If you have $(y_i)_{i=1}^n$, consider the mean squared difference from the $y_i$ to a value $a$.
This is $s(a) =\sum_{i=1}^n (y_i-a)^2 $.
Manipulating this,
$\begin{array}\\ s(a) &=\sum_{i=1}^n (y_i-a)^2\\ &=\sum_{i=1}^n (y_i^2-2ay_i+a^2)\\ &=\sum_{i=1}^n y_i^2-\sum_{i=1}^n2ay_i+\sum_{i=1}^na^2\\ &=\sum_{i=1}^n y_i^2-2a\sum_{i=1}^ny_i+na^2\\ \end{array} $
There are a number of ways to minimize this expression. Perhaps the easiest is to differentiate with respect to $a$. This gives $s'(a) =-2\sum_{i=1}^ny_i+2na $ and this is zero when $a =\dfrac{\sum_{i=1}^ny_i}{n} $, the mean of the values.
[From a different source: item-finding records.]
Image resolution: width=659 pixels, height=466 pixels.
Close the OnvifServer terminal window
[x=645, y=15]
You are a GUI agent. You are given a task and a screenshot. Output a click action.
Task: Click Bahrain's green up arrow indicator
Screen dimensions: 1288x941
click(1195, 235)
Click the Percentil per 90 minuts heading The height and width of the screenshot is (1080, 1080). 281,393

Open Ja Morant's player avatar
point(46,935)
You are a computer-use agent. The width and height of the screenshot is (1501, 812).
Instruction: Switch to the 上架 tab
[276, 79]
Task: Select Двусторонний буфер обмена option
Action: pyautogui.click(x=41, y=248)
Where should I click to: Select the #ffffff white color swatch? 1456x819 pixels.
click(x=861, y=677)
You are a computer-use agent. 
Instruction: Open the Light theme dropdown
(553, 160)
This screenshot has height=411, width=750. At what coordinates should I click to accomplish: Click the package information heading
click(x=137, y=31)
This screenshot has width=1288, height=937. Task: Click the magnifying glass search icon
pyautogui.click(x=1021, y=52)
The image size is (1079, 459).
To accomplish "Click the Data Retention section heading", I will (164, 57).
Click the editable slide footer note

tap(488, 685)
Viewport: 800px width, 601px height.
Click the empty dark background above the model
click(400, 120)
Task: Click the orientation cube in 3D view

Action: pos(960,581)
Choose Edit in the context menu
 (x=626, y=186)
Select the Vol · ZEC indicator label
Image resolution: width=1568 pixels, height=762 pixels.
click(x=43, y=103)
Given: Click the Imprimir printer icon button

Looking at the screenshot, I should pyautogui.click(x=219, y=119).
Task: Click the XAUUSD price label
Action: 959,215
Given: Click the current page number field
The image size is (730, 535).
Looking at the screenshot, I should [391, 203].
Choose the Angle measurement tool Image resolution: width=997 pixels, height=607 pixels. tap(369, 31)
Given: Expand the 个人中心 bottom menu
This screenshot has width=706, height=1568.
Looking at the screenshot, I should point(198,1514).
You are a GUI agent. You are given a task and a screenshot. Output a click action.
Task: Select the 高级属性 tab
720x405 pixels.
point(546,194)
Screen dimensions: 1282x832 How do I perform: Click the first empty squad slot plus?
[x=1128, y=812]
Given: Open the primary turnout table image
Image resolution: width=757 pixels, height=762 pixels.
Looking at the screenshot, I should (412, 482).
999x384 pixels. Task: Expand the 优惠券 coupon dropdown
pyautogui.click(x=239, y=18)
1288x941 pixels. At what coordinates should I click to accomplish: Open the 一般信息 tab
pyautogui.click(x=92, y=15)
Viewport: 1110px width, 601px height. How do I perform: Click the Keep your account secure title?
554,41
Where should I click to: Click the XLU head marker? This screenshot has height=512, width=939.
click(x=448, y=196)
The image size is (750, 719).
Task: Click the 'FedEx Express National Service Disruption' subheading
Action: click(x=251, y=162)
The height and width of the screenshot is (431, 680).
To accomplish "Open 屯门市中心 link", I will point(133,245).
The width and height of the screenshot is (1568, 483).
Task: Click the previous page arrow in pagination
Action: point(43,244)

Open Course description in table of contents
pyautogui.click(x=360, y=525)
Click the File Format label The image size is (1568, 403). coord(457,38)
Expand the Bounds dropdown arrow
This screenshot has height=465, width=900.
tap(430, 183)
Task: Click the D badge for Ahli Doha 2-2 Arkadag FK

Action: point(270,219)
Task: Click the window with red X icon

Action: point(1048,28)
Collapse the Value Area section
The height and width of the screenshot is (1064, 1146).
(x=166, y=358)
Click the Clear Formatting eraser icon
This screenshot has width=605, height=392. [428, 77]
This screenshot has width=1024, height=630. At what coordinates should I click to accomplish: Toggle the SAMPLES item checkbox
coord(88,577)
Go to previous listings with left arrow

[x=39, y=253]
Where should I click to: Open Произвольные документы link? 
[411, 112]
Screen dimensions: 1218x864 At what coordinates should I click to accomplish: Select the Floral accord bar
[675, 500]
Note that, since $s''(a) =2n > 0 $, this value of $a$ gives a minimum.
(added later)
An even easier way is to write $\bar{y} =\dfrac{\sum_{i=1}^ny_i}{n} $ and $\bar{y^2} =\dfrac{\sum_{i=1}^ny_i^2}{n} $.
Then
$\begin{array}\\ \frac1{n}s(a) &=\frac1{n}\sum_{i=1}^n y_i^2-2a\frac1{n}\sum_{i=1}^ny_i+a^2\\ &=a^2-2a\bar{y}+\bar{y^2}\\ &=a^2-2a\bar{y}+\bar{y}^2-\bar{y}^2+\bar{y^2}\\ &=(a-\bar{y})^2+\bar{y^2}-\bar{y}^2\\ \end{array} $
Since $\bar{y^2}-\bar{y}^2$ is independent of $a$, this is clearly a minimum when $a = \bar{y}$ and the value at the minimum is $\bar{y^2}-\bar{y}^2$.
Check your calculation, we have $$ \frac{(4-5)^2 + (4-3)^2+ (4-2)^2 + (4-7)^2 + (4-4)^2}{5} = \frac{15}{5} = 3 > 2.96. $$ The mean minimizes the MSE indeed, no contradiction here.